▸ Work to complete
Substitute "rush for gas" for "dash for gas" in the shale gas article below, and give back the part that begins at the words "Fracking and drilling" and stops after "health and safety?".
*** Provided passage ***
Fracking and drilling for shale gas…

SHALE TRAIL

Will the UK Government’s latest ‘dash for gas’ with fracking be a golden repeat of the North Sea oil boom or become a serious risk to public health and safety?

Opinion is divided between green opponents of attempts to cash in on the controversial resource and those proponents who argue vast deposits of gas below much of the country will dig Britain out of its energy crisis.

The debate has been stoked following claims in June by the British Geological Society that there could be more than 1,300 trillion cubic feet of shale gas under the North of England alone.

At current predictions, around 10 per cent of this should be recoverable – enough to fuel the nation for about 40 years, according to supporters.

And last month Chancellor George Osborne unveiled some of the most generous tax breaks in the world to kick-start this energy revolution in Britain.

The Treasury says that taxation on shale gas will be cut from 62 per cent to just 30 per cent, which the Chancellor reckons could boost investment in the industry to £14 billion a year.

It won’t just be companies that will gain. Local communities in those areas where extraction takes place will scoop 1 per cent of production revenues, as well as £100,000 per fracking well.

The United States has already benefited from its own shale gas boom, relying far less on oil imports now and providing energy consumers with a much cheaper alternative. According to the ratings agency Moody’s, the shale gas boom in America has generated more than 1 million US jobs.

For investors, too, the potential is huge.

If fracking’s potential is as good as we’re being told it could be, there will soon be a surge in profitability, rising share prices and attractive returns on offer for shareholders of those firms leading the charge. While there remains a long road to travel yet in terms of legislation and testing, the excitement building in the City of London is tangible.

Companies with licences for British shale areas have understandably welcomed the tax break announcements by the Chancellor. Those set to benefit include Aim-listed IGas and Dart Energy, equipment-maker John Wood Group and British Gas-owner Centrica – which acquired 25 per cent of Cuadrilla Resources in June.
*** End of Provided passage ***
*** Data provided ***
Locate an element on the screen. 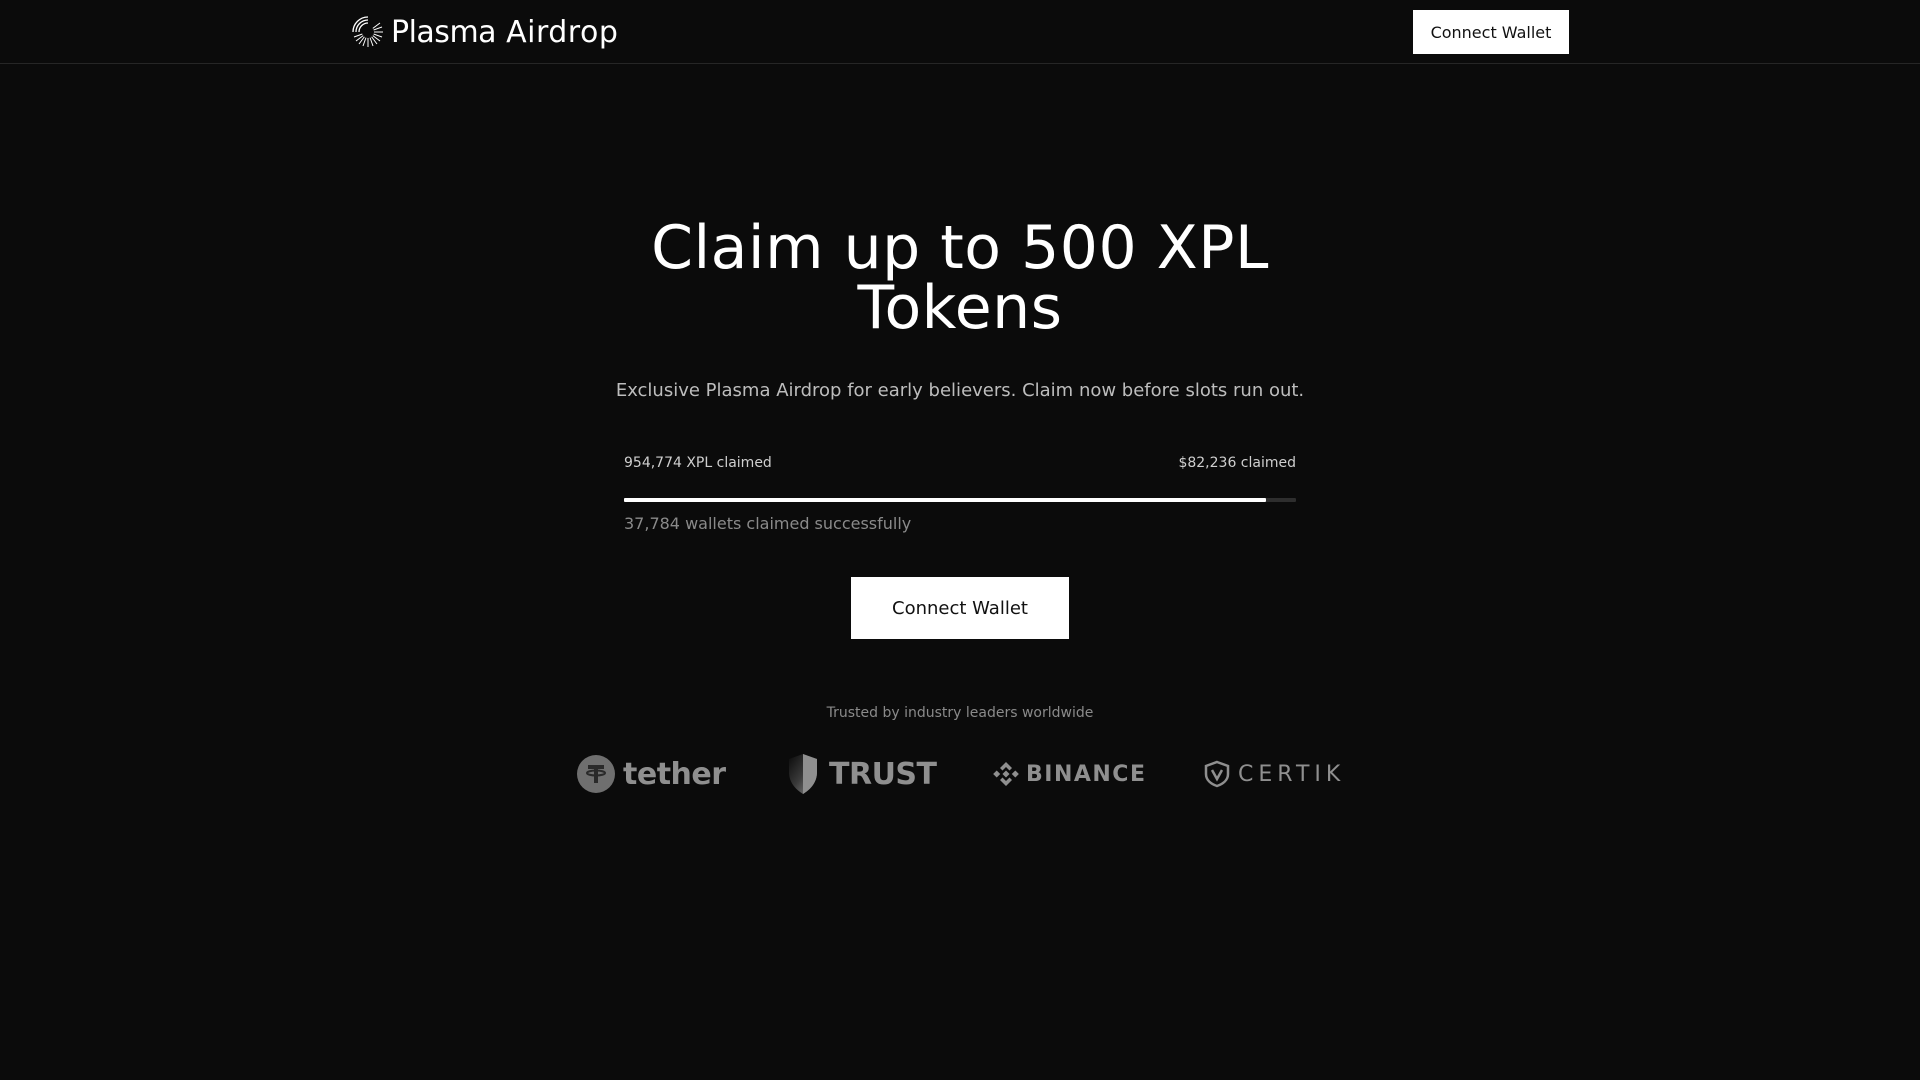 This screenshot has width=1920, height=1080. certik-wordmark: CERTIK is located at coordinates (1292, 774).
*** End of Data provided ***
*** Data provided ***
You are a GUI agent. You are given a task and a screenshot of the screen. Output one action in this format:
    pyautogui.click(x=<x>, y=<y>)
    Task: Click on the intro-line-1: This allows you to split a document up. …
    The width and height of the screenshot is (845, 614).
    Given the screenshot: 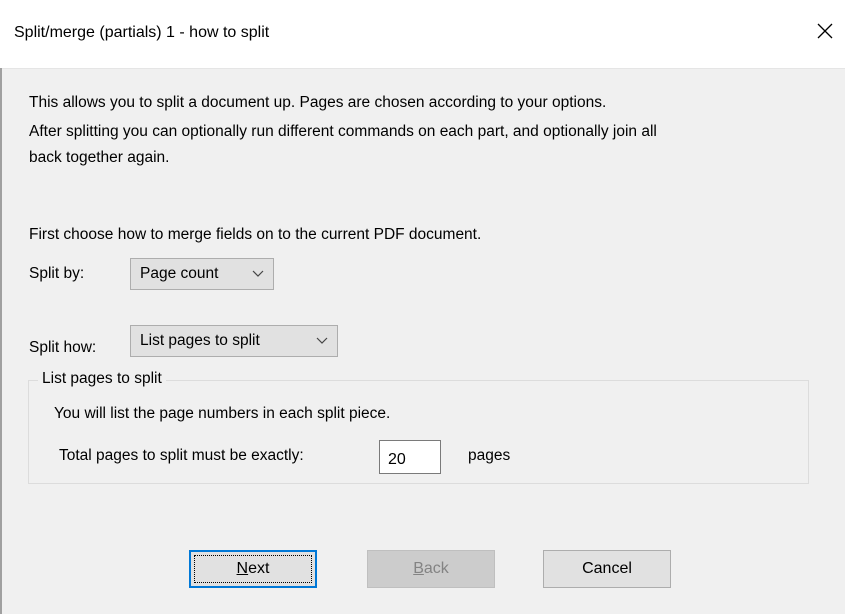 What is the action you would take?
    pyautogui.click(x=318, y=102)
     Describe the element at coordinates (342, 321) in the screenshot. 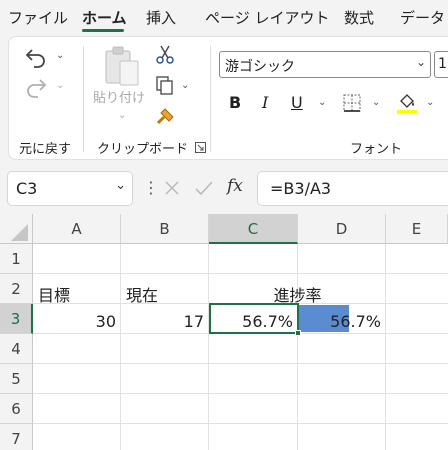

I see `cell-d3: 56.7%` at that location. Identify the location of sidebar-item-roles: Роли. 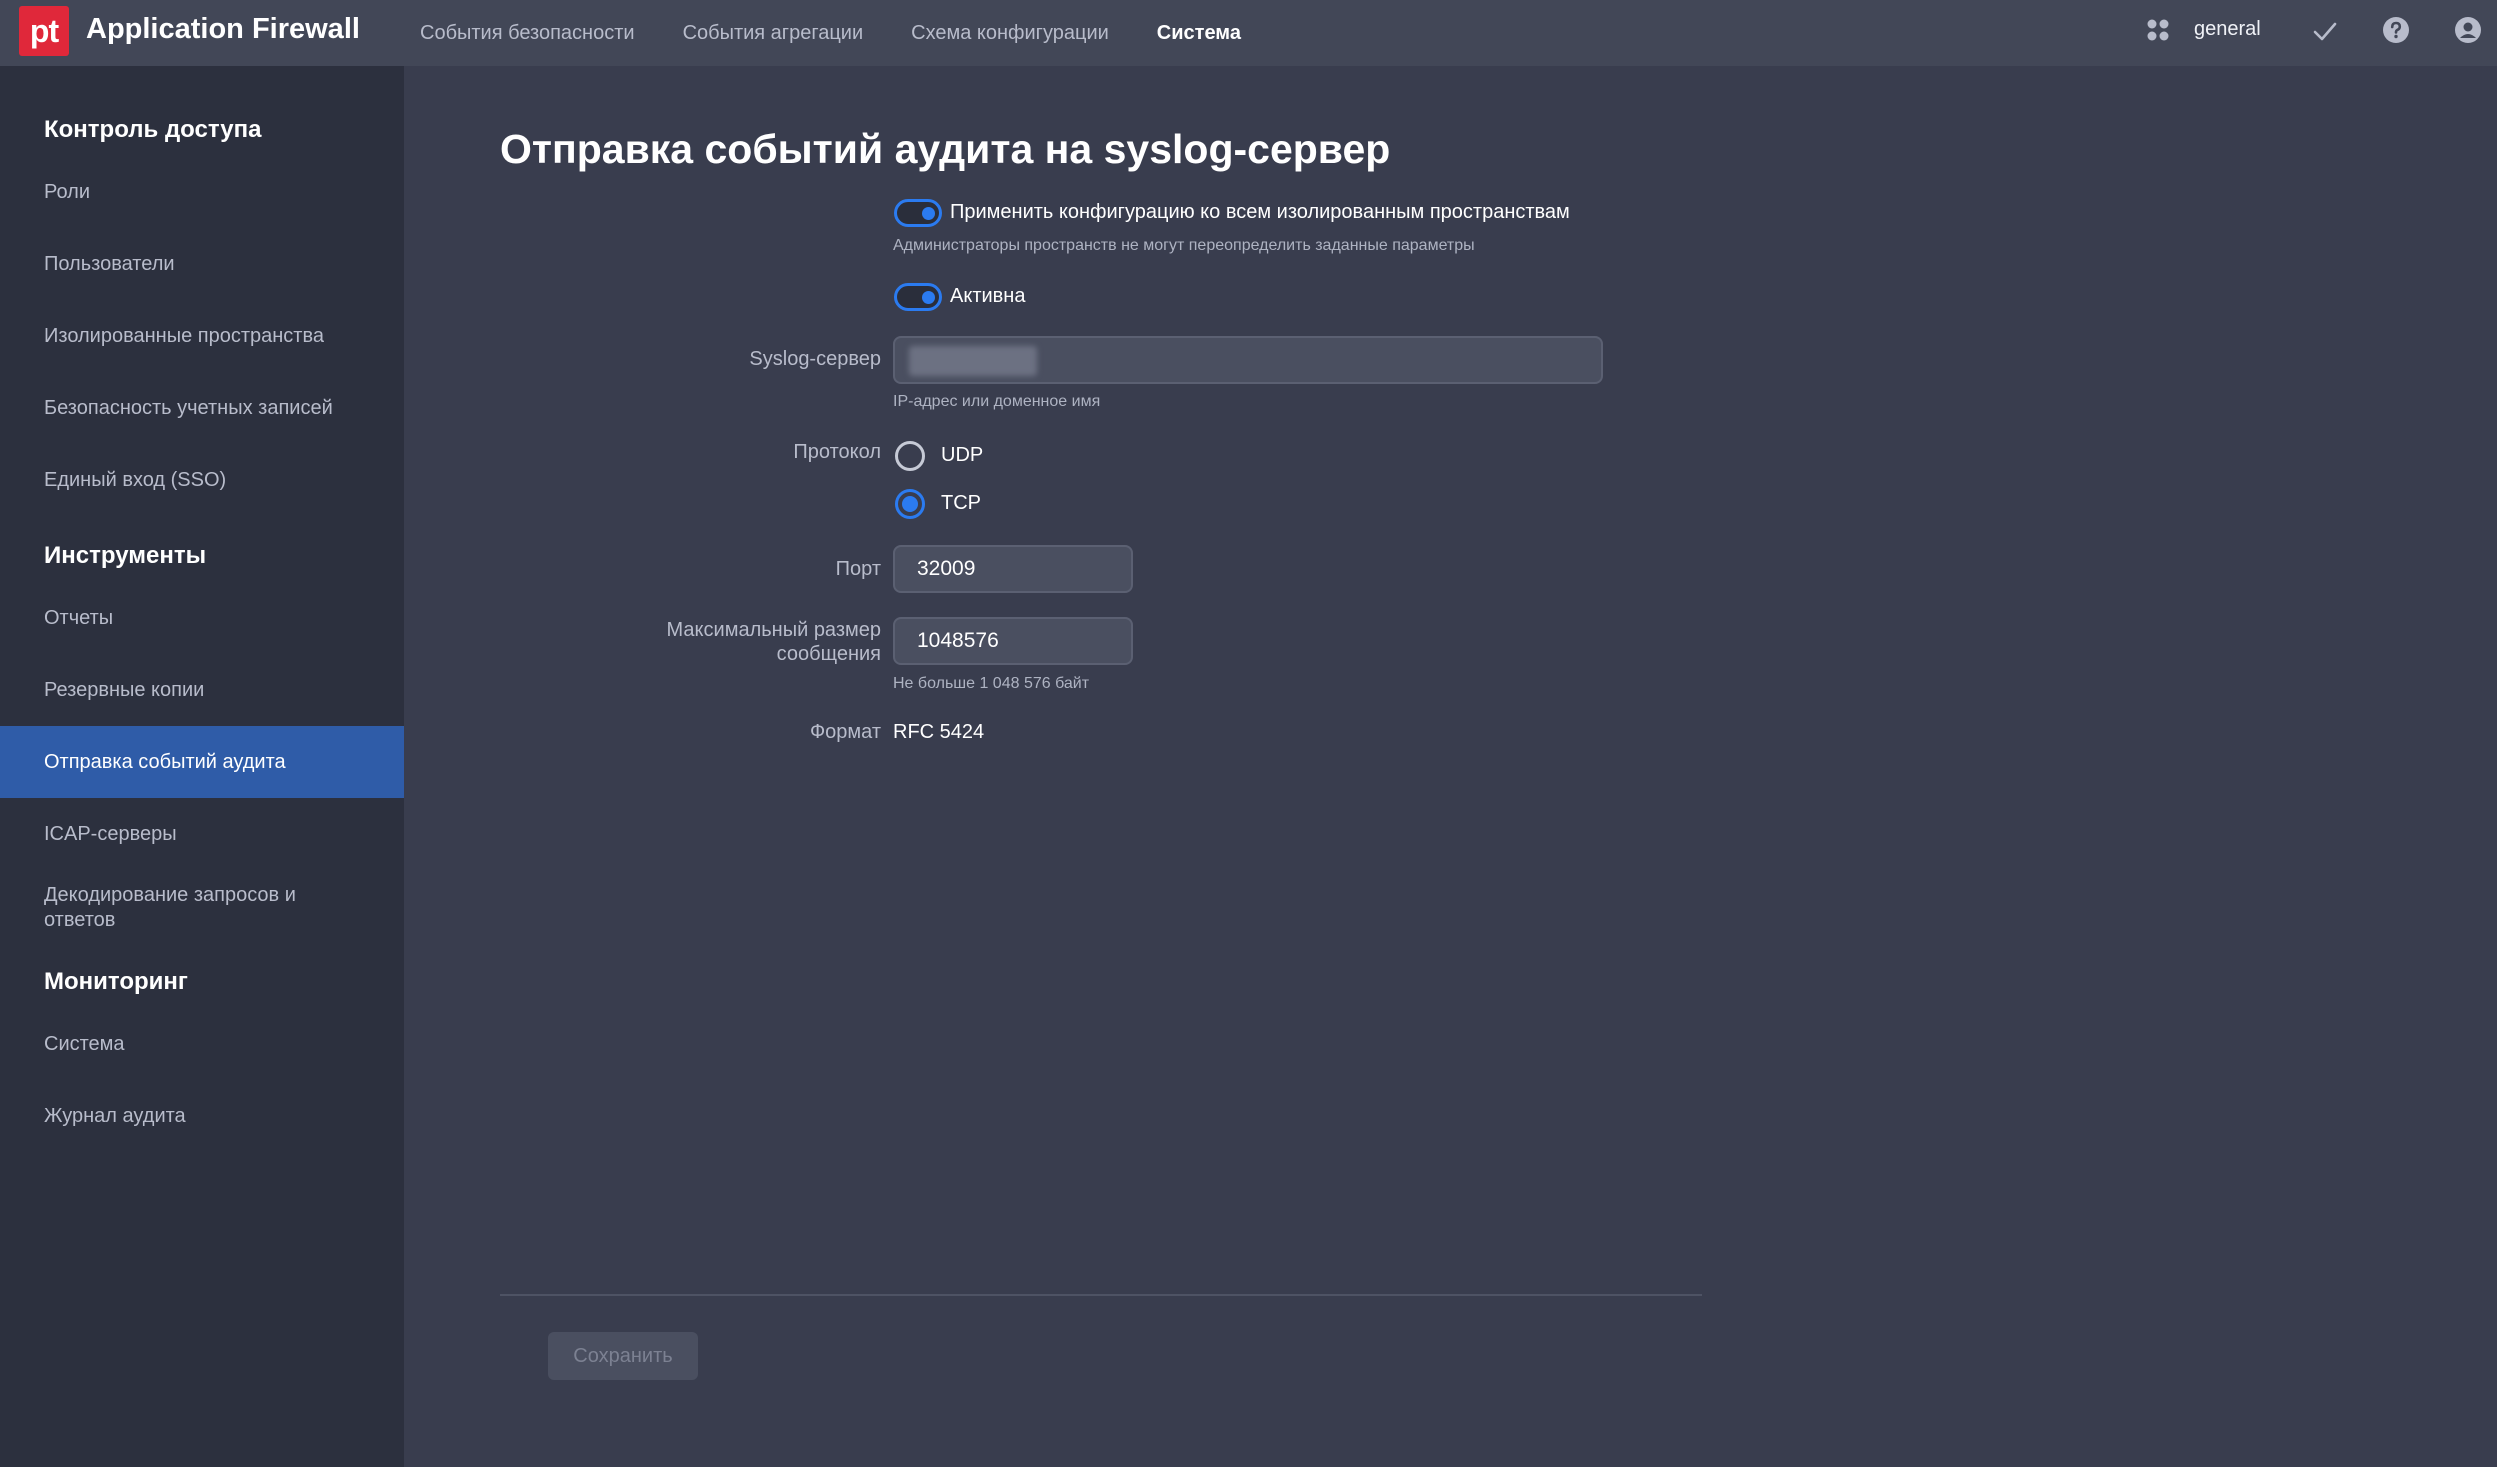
*** End of Data provided ***
▸ Solution to the exercise
Fracking and drilling for shale gas…

SHALE TRAIL

Will the UK Government’s latest ‘rush for gas’ with fracking be a golden repeat of the North Sea oil boom or become a serious risk to public health and safety?